WHAT IS REQUIRED –
Can you reproduce every one of the entries below word for word, without changing anything?

INPUT MATERIAL –
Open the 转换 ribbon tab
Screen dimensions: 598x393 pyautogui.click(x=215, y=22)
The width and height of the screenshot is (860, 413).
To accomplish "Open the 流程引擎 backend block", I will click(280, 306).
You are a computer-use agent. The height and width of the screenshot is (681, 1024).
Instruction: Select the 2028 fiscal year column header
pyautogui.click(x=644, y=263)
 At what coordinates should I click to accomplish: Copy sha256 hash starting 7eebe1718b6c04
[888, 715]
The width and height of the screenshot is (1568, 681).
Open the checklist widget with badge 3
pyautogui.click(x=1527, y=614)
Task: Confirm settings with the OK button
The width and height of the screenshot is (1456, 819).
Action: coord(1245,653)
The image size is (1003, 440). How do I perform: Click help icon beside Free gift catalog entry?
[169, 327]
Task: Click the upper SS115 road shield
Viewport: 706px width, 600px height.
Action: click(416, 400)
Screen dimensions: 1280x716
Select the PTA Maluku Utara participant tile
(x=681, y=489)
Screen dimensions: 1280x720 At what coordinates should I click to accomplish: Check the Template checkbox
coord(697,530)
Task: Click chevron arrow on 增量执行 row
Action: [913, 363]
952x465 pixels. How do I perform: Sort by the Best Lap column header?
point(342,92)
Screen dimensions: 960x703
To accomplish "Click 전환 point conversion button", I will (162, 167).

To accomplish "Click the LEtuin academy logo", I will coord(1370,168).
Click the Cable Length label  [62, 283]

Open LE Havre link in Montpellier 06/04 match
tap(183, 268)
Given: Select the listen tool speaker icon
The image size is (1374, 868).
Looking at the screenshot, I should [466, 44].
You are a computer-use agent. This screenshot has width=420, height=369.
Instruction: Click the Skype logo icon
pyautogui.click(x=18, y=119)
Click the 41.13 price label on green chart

SOLUTION FOR THIS EXERCISE –
Open the 转换 ribbon tab
Screen dimensions: 598x393 pyautogui.click(x=215, y=22)
The width and height of the screenshot is (860, 413).
To accomplish "Open the 流程引擎 backend block", I will click(280, 306).
You are a computer-use agent. The height and width of the screenshot is (681, 1024).
Instruction: Select the 2028 fiscal year column header
pyautogui.click(x=644, y=263)
 At what coordinates should I click to accomplish: Copy sha256 hash starting 7eebe1718b6c04
[888, 715]
The width and height of the screenshot is (1568, 681).
Open the checklist widget with badge 3
pyautogui.click(x=1527, y=614)
Task: Confirm settings with the OK button
The width and height of the screenshot is (1456, 819).
Action: coord(1245,653)
The image size is (1003, 440). How do I perform: Click help icon beside Free gift catalog entry?
[169, 327]
Task: Click the upper SS115 road shield
Viewport: 706px width, 600px height.
Action: click(416, 400)
Screen dimensions: 1280x716
Select the PTA Maluku Utara participant tile
(x=681, y=489)
Screen dimensions: 1280x720 At what coordinates should I click to accomplish: Check the Template checkbox
coord(697,530)
Task: Click chevron arrow on 增量执行 row
Action: [913, 363]
952x465 pixels. How do I perform: Sort by the Best Lap column header?
point(342,92)
Screen dimensions: 960x703
To accomplish "Click 전환 point conversion button", I will (162, 167).

To accomplish "Click the LEtuin academy logo", I will coord(1370,168).
Click the Cable Length label  [62, 283]

Open LE Havre link in Montpellier 06/04 match
tap(183, 268)
Given: Select the listen tool speaker icon
The image size is (1374, 868).
Looking at the screenshot, I should [466, 44].
You are a computer-use agent. This screenshot has width=420, height=369.
Instruction: Click the Skype logo icon
pyautogui.click(x=18, y=119)
Click the 41.13 price label on green chart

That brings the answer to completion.